Text shown START

Build a Star Wars Copilot in C# - Lesson 8: Agents and Orchestration

Jim Bennett | Mar 24, 2026

Final lesson, and probably my favorite.

We move from a copilot with tools to a system that also uses agents as composable specialists.

Lessons in this series

Lesson
Lesson 0: Self-Setup
Lesson 1: Chat with an LLM
Lesson 2: Chat History and System Prompts
Lesson 3: Model Choice and Local Models
Lesson 4: Tool Calling
Lesson 5: MCP (Model Context Protocol)
Lesson 6: RAG from a Database
Lesson 7: Multimodal Image Generation
Lesson 8: Agents and Orchestration

Before you start (self-setup)

If you’re following along on your own, complete lesson 0 and lesson 7 first.

This lesson does not require a brand-new Azure resource, but it does add framework dependencies and orchestrates all prior components.

Self-setup: agent dependencies and readiness checks

  1. Install the Microsoft Agent Framework packages used by the workshop in your copilot project.

Text shown END

§ **What you will do**
(1) Retype the lesson page from "Lessons in this" to "(Model Context Protocol)".
(2) Answer these about the lesson page:
(a) Who wrote it?
(b) Which two lessons should someone following along on their own complete first?
(c) What topic does Lesson 5 cover?
Work from the lesson page alone.

Data supplied START

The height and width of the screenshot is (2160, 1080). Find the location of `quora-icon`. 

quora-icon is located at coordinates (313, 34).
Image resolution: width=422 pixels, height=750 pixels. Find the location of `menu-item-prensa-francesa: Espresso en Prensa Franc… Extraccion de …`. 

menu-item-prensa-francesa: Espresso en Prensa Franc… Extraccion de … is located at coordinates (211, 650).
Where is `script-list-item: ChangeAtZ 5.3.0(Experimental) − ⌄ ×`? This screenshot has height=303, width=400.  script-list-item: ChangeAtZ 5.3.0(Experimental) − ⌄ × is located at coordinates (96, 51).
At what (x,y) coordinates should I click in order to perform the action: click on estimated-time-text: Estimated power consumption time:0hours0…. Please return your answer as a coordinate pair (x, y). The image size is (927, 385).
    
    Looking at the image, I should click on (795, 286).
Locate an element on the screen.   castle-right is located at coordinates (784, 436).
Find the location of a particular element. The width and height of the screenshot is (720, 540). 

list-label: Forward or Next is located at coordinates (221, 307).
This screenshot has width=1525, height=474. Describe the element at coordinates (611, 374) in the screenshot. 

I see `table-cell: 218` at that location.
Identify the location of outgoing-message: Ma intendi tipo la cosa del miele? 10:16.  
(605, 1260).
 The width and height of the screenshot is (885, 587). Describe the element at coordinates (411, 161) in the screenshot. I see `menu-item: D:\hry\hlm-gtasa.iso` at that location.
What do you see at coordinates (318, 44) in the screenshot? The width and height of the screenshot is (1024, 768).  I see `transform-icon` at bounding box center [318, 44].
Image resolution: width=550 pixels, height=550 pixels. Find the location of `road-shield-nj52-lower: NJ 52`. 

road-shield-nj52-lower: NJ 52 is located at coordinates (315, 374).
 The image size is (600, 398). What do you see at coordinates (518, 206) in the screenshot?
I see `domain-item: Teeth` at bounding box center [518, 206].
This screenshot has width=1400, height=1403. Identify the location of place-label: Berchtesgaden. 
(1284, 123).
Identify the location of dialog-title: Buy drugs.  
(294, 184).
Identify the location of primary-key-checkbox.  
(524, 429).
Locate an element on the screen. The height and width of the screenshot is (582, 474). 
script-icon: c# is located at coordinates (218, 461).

Data supplied END

§ **Activity answers**
(1)
Lessons in this series

Lesson
Lesson 0: Self-Setup
Lesson 1: Chat with an LLM
Lesson 2: Chat History and System Prompts
Lesson 3: Model Choice and Local Models
Lesson 4: Tool Calling
Lesson 5: MCP (Model Context Protocol)

(2)
(a) Jim Bennett
(b) Lesson 0 and lesson 7
(c) MCP (Model Context Protocol)